N’est-il pas trop tard pour reculer? La paix ne concèderait-elle
pas la victoire aux terroristes? Les matamores, tueurs de Maures, nous
jouent aujourd’hui la même arnaque qu’hier les Dr. Folamours. De
provocations en escarmouches, de tensions en crises, ils organisent l’escalade
de la violence jusqu’au point du chantage: «Si vous reculez maintenant,
l’ennemi aura gagné. Vous serez des traîtres, des collabos,
des ‘munichois’».
Les Allemands et les Japonais ont été vaincus, et leurs vainqueurs
font la queue pour acheter leurs produits. À quelques jours de la
commémoration annuelle de leur victoire dans la Grande Guerre Patriotique,
je me demande si les Russes, Ukrainiens, Biélorussiens, n’échangeraient
pas leur sort de vainqueurs pour celui des vaincus. Les Vietnamiens aussi
ont gagné, les Américains ont rembarqué dans la débandade
à Saigon, et ces vaincus reviennent aujourd’hui par la grande porte,
avec leur technologie et leurs capitaux.
Dans tous ces exemples, la victoire n’a pas couronné une armée
ni une nation, mais les principes qu’elles défendent. C’est ainsi
que l’Histoire avance. Elle sélectionne les comportements individuels
et sociaux qui favorisent l’innovation, la confiance, la juste relation
à notre environnement…, quels que soient les gènes de ceux
qui les pratiquent. Le seul développement non durable est le collectivisme,
que ce soit sous sa forme tribale, nationaliste, bolchevique, ou sociale-démocrate.

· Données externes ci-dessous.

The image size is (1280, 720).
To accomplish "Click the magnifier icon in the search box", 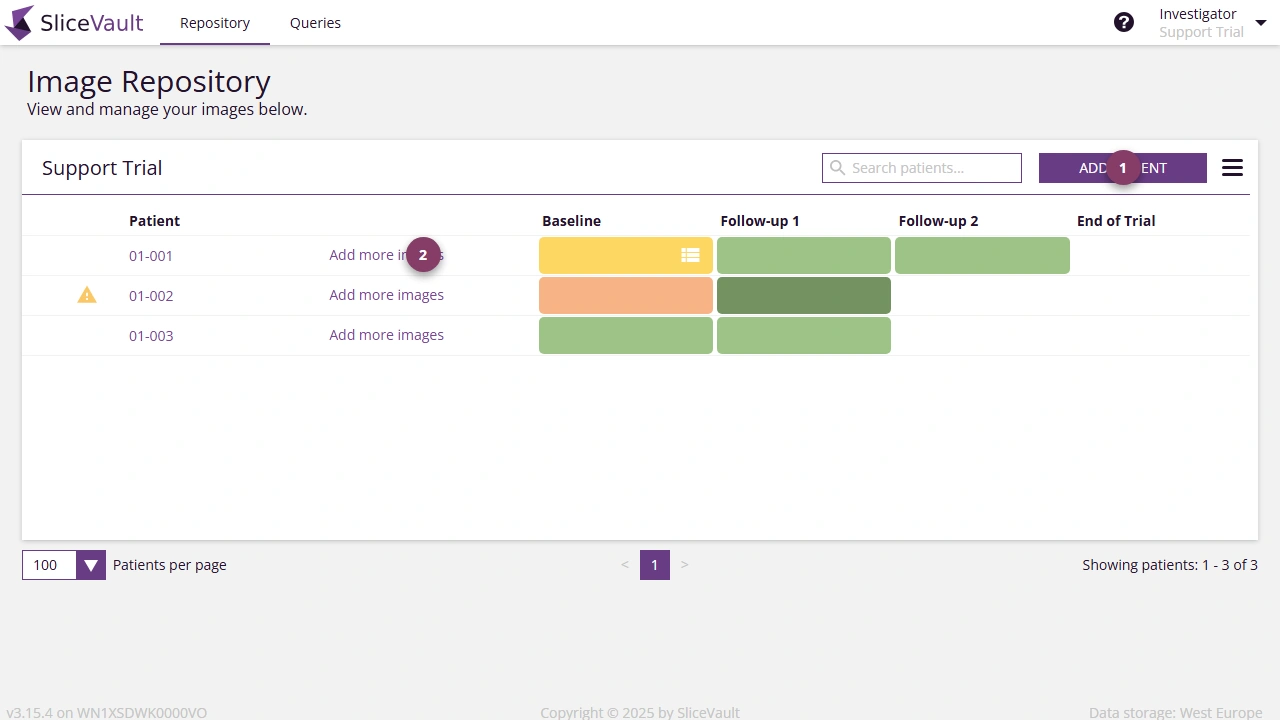I will click(x=838, y=167).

J’ai foi en mes valeurs. Je tiens pour fondamentalement vrai que le libéralisme
codifie ces comportements que l’Histoire retiendra. Cette vérité
s’impose, on ne l’impose pas, ce serait la nier. Elle a besoin d’être
incarnée dans nos paroles et dans nos actes. Cette mise en pratique
est sa seule arme, mais elle est invincible.